**** Input records

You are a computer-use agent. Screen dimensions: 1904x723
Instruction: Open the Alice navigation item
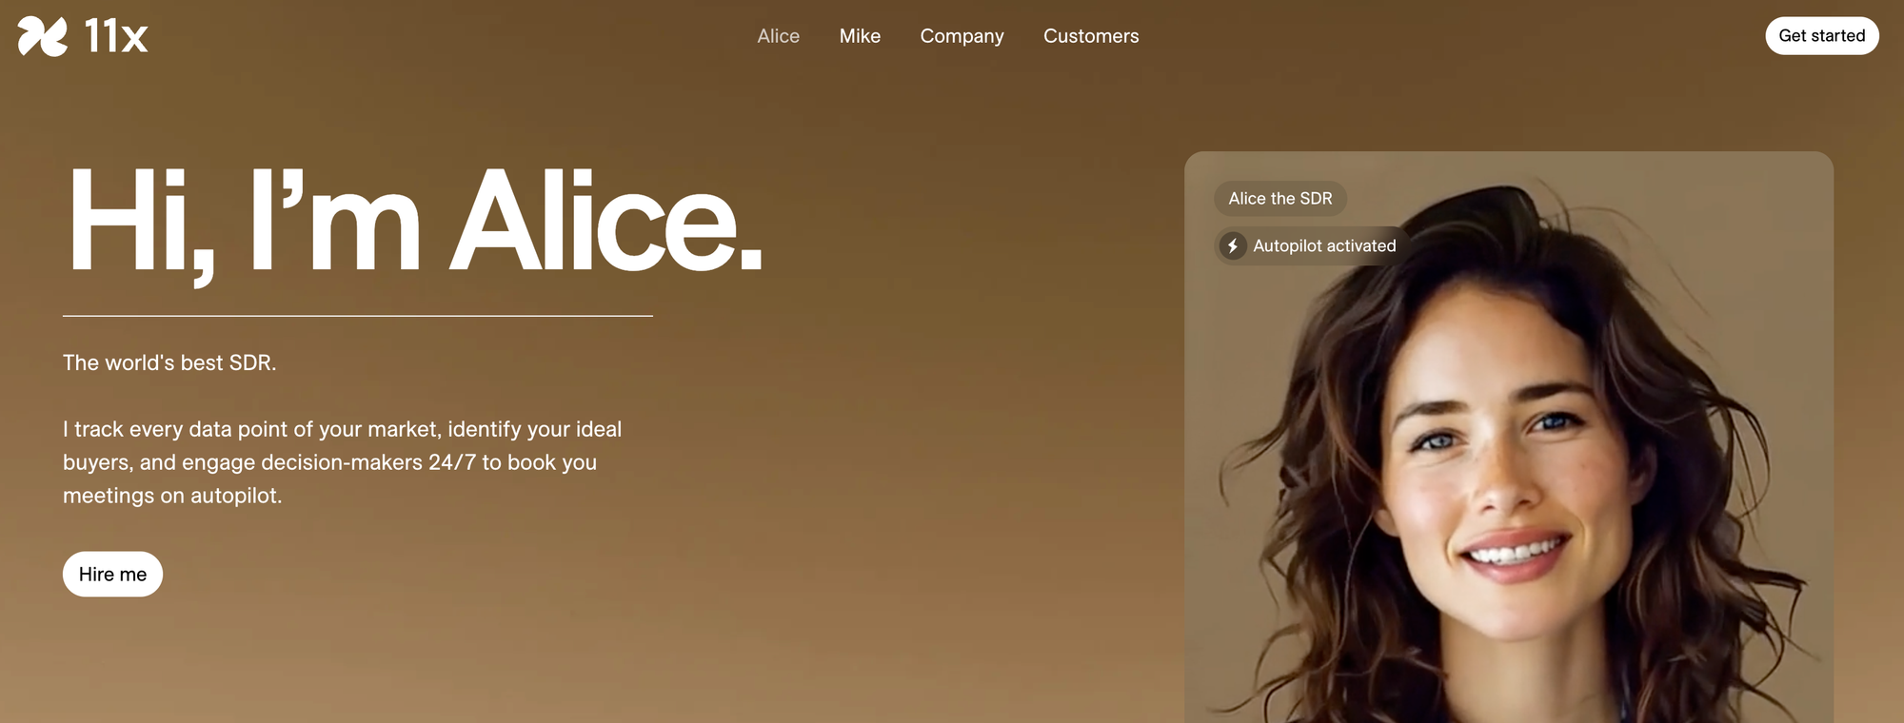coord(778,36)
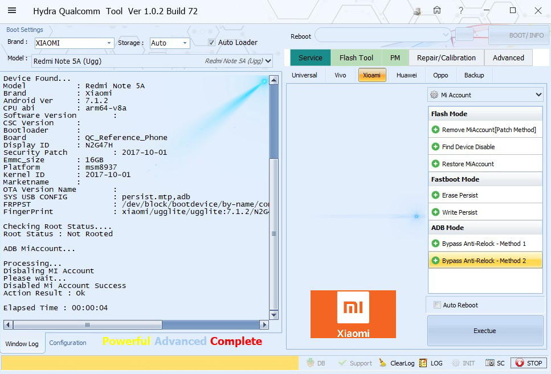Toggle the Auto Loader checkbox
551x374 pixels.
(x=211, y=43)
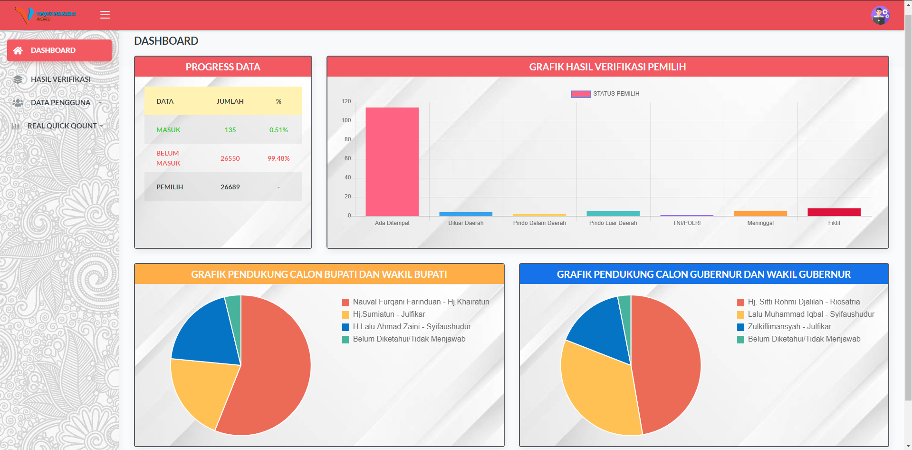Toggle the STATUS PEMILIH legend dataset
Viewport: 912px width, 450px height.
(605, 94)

********

• **Activity**
Exactly as written, please copy out the whole set of records, skipping images.

• **Solution to this exercise**
You are a computer-use agent. Screen dimensions: 1904x723
Instruction: Open the Alice navigation item
coord(778,36)
Toggle the Auto Loader checkbox
551x374 pixels.
(x=211, y=43)
Toggle the STATUS PEMILIH legend dataset
Viewport: 912px width, 450px height.
(605, 94)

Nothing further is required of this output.